What you should do - Across the listing below, how many lines contain the string "Mixed"? Only the number is needed.

Study material -
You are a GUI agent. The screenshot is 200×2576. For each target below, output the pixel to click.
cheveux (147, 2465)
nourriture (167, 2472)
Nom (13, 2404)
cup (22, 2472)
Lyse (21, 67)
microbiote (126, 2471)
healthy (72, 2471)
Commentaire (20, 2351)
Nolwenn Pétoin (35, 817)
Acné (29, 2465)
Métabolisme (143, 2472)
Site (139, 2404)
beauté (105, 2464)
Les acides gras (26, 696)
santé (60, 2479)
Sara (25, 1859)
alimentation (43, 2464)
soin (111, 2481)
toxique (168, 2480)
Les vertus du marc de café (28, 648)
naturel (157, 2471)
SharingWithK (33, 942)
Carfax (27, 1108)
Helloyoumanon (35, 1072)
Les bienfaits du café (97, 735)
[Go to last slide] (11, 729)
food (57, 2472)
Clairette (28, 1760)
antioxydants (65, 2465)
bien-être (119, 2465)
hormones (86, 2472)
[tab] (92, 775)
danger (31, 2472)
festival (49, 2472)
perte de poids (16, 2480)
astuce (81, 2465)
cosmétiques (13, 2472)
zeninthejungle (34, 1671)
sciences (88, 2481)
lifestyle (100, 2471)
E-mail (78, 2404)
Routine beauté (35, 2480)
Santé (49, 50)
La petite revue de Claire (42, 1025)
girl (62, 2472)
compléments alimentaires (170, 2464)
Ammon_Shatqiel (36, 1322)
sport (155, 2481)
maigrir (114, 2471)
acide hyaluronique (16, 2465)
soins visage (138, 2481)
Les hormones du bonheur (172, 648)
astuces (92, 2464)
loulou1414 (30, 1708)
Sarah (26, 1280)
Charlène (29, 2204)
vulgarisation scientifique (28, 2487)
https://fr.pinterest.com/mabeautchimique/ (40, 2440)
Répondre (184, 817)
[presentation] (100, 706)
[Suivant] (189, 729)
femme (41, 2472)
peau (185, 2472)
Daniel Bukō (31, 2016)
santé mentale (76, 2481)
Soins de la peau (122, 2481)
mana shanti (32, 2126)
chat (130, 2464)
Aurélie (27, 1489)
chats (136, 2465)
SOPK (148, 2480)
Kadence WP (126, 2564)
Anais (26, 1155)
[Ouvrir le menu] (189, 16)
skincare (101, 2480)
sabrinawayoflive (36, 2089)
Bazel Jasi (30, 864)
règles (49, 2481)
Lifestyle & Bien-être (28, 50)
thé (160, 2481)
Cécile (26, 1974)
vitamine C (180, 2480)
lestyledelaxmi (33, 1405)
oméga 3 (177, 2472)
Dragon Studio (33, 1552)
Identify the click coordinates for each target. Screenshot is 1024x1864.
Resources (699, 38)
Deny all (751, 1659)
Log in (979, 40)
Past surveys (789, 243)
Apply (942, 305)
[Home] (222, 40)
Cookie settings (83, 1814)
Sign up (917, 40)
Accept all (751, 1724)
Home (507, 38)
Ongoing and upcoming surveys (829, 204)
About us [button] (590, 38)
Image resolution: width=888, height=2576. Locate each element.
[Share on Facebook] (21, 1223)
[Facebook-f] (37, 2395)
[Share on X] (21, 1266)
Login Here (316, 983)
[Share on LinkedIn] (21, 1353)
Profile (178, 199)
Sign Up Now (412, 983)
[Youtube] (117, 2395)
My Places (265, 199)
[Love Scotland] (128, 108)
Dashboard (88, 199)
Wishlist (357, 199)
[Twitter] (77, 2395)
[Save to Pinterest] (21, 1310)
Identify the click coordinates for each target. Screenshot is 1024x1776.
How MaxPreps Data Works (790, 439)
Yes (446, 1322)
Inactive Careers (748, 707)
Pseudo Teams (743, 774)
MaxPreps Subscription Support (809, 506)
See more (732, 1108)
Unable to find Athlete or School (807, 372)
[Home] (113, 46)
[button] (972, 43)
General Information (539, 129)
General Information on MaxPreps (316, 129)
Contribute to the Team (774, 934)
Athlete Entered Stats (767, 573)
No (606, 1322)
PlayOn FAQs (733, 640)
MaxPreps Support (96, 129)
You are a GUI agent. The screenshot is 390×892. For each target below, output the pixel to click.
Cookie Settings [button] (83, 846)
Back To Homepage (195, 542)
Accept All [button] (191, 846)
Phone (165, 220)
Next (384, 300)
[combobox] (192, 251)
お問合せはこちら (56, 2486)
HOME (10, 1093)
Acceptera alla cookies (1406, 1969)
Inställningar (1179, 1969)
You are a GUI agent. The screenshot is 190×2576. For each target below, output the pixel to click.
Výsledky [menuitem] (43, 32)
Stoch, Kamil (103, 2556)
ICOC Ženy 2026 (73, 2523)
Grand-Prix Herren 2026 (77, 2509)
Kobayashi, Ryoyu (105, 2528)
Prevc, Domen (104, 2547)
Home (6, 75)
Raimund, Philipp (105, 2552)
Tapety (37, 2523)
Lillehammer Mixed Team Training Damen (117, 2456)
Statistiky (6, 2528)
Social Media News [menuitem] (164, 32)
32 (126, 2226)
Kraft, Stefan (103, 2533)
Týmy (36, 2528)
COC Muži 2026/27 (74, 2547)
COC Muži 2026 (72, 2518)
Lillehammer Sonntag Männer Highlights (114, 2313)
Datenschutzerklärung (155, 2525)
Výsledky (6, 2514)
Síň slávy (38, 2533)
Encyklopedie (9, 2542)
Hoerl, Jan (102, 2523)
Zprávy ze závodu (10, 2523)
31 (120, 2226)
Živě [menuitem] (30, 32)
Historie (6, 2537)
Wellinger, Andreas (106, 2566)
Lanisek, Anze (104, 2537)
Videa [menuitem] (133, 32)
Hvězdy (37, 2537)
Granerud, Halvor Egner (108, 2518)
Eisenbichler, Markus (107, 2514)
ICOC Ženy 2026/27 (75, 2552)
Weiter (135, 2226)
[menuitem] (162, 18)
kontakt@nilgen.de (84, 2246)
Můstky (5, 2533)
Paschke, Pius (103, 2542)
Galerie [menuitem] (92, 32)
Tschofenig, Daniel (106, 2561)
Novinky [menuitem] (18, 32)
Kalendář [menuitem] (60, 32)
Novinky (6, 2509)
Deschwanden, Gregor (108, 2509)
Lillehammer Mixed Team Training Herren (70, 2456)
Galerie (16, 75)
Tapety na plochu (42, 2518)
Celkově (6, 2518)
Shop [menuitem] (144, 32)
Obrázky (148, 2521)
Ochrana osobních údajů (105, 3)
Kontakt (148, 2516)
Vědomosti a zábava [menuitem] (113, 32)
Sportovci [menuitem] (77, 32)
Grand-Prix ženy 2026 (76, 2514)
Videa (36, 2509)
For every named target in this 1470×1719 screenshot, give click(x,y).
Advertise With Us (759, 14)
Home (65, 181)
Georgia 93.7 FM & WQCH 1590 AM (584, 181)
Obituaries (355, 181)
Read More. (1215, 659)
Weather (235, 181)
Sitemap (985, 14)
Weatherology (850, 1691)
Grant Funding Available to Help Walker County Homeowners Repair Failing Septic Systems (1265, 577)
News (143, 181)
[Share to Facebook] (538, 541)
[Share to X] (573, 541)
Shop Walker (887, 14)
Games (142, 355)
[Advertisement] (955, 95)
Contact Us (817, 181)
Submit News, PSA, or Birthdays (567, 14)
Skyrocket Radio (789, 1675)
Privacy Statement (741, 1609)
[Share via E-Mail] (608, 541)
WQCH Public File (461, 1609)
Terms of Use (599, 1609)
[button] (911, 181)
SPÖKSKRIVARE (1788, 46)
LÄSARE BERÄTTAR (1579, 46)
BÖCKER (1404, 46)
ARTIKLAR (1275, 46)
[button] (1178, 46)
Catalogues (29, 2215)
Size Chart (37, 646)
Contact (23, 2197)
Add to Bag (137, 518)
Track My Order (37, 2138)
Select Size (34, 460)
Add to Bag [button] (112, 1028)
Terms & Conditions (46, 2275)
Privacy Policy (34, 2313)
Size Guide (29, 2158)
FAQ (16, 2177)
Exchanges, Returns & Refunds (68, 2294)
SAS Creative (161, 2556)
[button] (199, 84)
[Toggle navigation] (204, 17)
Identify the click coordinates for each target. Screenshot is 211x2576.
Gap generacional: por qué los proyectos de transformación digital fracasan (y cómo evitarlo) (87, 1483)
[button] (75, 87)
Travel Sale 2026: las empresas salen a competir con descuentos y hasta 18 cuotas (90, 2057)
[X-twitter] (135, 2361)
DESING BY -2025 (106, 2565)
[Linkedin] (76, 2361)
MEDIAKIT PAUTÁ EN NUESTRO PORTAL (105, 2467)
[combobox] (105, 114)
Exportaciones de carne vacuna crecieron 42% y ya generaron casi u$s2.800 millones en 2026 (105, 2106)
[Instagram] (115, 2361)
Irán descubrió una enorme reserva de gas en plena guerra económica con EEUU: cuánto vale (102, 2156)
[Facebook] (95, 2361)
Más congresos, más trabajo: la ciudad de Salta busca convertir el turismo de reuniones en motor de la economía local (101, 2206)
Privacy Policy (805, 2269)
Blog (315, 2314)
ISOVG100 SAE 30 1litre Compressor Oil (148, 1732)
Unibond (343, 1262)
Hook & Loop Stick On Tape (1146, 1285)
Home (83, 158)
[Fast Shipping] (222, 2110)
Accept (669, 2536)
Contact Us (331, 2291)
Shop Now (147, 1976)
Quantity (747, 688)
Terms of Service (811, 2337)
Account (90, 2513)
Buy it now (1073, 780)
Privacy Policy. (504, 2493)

Exercise result - 2